Three Turkish sailors have remained stranded for 110 days aboard a cargo ship detained off Tunisia after its English operator failed to pay a €3 million ($3.4 million) salvage bill following a steering failure, leaving the multinational crew unable to leave the vessel, Turkish media reported.
The 5,045-deadweight-ton Panama-flagged general cargo vessel M/V LOTUS, owned by U.K.-based Virginia Shipping and operated by another English company, Educy Shipping, was carrying a shipment of pipes from Gemlik, Türkiye, to Nordenham, Germany.
After the steering failure, four Tunisian tugboats brought the vessel to the Port of Bizerte as weather conditions worsened.

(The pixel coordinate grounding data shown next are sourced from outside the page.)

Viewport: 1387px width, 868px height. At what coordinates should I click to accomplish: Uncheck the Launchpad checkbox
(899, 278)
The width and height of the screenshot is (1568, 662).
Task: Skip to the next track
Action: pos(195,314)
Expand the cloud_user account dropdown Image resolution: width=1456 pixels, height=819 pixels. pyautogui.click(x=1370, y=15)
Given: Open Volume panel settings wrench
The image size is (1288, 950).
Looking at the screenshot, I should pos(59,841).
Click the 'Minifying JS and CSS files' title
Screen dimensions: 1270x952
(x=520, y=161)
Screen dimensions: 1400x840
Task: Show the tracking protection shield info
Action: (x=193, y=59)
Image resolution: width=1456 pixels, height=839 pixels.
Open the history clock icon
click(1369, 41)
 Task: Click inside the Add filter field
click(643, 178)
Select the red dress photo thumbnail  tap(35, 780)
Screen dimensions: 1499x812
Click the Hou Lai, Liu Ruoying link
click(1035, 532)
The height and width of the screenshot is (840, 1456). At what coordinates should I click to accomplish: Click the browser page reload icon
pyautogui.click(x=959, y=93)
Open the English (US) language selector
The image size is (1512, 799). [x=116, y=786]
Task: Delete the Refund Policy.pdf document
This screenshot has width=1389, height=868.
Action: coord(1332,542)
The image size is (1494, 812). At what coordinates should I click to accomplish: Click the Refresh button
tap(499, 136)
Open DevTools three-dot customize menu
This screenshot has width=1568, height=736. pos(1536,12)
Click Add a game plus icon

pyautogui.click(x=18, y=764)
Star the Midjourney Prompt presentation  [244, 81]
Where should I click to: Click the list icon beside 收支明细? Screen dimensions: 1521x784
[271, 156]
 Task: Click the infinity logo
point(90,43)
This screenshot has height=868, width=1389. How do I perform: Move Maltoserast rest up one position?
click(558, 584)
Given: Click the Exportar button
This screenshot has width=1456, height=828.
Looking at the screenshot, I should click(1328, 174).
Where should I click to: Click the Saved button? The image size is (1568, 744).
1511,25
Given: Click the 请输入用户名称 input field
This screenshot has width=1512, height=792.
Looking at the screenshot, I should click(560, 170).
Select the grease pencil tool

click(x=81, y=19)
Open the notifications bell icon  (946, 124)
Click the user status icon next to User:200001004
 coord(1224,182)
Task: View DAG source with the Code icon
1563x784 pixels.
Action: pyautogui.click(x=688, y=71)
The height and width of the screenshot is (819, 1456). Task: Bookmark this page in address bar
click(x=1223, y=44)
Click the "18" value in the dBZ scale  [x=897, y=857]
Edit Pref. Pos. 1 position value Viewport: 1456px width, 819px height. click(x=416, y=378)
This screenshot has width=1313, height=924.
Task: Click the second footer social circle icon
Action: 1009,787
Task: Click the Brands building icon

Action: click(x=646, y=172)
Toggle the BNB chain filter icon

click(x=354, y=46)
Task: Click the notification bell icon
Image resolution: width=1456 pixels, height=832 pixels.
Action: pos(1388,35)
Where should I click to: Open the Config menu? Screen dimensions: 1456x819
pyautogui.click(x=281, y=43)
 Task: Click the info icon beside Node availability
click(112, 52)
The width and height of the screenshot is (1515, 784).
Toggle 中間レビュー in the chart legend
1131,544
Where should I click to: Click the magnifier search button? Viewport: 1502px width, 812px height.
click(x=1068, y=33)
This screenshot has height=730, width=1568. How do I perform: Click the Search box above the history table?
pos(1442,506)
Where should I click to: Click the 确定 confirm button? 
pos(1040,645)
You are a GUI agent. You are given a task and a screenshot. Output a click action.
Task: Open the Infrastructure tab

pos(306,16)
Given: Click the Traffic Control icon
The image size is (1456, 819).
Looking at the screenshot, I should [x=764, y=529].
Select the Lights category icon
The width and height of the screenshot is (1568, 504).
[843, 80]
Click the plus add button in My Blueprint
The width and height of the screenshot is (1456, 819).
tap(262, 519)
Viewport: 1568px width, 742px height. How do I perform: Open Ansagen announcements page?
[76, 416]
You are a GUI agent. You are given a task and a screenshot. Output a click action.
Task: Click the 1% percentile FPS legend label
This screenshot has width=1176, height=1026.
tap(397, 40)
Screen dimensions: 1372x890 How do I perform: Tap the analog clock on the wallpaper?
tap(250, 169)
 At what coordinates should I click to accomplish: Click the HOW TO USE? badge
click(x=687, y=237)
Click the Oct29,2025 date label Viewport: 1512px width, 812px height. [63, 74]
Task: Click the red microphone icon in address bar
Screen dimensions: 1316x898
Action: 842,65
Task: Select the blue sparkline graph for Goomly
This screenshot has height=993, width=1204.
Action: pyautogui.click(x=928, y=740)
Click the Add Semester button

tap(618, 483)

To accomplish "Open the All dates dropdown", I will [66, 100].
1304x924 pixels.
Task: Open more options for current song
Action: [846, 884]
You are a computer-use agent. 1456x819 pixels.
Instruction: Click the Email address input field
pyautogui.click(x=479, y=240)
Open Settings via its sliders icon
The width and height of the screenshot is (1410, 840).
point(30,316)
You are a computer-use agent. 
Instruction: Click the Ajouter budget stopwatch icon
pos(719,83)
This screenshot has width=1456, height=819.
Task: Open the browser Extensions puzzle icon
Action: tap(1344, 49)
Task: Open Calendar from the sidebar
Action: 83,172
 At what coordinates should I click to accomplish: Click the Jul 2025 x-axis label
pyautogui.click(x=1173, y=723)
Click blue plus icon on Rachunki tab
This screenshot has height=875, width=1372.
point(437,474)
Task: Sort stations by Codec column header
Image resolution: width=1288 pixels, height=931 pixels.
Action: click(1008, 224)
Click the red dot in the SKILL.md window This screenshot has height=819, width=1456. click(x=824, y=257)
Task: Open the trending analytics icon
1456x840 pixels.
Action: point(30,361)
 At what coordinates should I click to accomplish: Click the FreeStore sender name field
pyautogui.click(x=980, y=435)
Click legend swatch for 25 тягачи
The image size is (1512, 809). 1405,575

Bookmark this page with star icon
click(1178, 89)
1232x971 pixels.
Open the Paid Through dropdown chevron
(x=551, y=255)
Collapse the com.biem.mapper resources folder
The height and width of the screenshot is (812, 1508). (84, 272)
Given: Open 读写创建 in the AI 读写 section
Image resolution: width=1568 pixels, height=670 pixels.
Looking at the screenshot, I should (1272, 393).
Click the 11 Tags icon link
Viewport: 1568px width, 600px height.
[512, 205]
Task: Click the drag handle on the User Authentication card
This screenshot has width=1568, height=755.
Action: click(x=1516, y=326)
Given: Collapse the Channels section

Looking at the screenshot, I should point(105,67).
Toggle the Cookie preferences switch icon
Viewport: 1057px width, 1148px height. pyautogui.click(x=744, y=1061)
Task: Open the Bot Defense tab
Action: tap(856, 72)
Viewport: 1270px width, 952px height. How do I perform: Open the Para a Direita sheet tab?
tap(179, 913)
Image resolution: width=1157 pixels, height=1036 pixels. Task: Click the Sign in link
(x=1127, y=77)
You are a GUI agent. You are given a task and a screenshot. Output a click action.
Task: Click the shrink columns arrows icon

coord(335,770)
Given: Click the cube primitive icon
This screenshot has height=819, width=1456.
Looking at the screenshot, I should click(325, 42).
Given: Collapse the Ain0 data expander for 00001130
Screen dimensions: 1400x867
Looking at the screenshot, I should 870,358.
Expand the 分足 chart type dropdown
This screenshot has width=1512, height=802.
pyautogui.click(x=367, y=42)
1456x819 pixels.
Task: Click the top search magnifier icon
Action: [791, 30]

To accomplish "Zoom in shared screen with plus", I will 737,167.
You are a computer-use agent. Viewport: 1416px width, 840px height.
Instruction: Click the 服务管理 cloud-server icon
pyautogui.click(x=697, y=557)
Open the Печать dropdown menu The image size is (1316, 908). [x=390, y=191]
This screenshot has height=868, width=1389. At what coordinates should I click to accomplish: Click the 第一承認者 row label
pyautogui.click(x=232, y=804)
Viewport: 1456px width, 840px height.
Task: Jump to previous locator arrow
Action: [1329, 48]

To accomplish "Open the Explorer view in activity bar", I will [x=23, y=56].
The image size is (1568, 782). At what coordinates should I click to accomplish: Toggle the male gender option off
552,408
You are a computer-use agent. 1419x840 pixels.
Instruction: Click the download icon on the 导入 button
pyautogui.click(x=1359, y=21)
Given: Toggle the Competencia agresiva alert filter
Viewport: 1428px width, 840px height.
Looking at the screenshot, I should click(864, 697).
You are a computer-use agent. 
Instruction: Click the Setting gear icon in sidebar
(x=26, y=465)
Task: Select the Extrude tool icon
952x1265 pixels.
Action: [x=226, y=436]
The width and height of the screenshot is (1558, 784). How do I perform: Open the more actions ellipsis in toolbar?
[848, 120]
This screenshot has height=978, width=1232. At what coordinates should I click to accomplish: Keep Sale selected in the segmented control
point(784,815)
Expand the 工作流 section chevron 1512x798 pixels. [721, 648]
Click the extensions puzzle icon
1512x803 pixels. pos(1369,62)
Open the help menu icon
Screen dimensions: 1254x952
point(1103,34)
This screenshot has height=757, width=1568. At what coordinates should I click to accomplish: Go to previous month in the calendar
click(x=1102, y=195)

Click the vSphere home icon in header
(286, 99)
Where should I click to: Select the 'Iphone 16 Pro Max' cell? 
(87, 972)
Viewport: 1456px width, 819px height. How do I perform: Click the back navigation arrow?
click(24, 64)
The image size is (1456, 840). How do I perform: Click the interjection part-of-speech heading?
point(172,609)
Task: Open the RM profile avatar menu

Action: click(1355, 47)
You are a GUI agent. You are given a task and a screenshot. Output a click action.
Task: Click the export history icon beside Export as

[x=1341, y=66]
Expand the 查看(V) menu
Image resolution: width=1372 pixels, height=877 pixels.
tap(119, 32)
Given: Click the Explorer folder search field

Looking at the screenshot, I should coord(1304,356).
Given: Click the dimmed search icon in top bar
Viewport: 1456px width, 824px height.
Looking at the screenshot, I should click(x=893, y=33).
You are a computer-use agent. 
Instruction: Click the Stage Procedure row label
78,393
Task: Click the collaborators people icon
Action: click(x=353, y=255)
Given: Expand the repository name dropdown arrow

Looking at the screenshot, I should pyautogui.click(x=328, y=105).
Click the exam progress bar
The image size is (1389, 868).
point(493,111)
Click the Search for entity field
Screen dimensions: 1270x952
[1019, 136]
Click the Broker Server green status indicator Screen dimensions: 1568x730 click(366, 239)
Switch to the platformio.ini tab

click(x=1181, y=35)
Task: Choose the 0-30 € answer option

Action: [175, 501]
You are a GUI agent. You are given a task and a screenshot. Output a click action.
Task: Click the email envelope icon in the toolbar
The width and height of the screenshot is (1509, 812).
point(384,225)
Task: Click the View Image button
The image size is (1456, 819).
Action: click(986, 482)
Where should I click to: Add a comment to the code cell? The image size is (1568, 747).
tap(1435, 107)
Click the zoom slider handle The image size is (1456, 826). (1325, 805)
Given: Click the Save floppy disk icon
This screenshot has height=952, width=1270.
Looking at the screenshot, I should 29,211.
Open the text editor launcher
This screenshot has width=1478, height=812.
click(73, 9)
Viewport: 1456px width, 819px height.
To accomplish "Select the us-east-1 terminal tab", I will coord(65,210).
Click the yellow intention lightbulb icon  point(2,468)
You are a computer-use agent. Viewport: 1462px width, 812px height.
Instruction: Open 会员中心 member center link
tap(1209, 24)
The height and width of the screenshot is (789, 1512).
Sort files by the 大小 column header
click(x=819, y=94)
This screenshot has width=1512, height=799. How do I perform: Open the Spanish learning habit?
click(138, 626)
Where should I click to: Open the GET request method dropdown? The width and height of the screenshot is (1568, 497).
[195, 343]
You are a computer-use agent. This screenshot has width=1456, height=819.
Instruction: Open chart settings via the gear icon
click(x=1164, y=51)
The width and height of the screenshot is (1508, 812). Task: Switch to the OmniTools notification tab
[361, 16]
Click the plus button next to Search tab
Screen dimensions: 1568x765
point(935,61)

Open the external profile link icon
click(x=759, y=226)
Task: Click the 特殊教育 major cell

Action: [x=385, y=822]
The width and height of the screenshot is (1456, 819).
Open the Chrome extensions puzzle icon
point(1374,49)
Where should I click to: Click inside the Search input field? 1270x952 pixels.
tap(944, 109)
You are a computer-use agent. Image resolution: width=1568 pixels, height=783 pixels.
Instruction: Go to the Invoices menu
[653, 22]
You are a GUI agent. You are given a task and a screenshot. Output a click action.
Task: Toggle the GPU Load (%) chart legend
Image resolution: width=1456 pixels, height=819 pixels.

The Tunisian Port Authority later billed the shipowner €3 million for salvaging the vessel, its cargo, and crew. After the owner failed to pay, authorities detained the ship as security for the disputed maritime claim while the case proceeds in a Tunisian court.
Under Tunisian maritime law, ships may be detained over maritime claims, including salvage costs, until the owner either settles the dispute or provides financial security ordered by the court.
All 12 crew members, four Egyptians, two Indians and three Turkish nationals among them, have remained confined to the ship while the legal process continues.
The case has also been taken up with the International Transport Workers' Federation (ITF) and Türkiye's Embassy in Tunisia.
For the crew, the wait has become as difficult as the detention itself, with months of uncertainty giving way to worsening living conditions.
The vessel's Turkish bosun told haberdenizde.com that their contracts expired months ago and salaries have gone unpaid while they remain unable to leave the ship.
"Our contracts expired months ago. We have not received our salaries either," he said. "The temperature in our cabins reaches 45 degrees. It is impossible to sleep."
He also said the ship's air-conditioning has stopped working, while food supplies have become increasingly irregular, making already difficult conditions even harder to endure in the summer heat.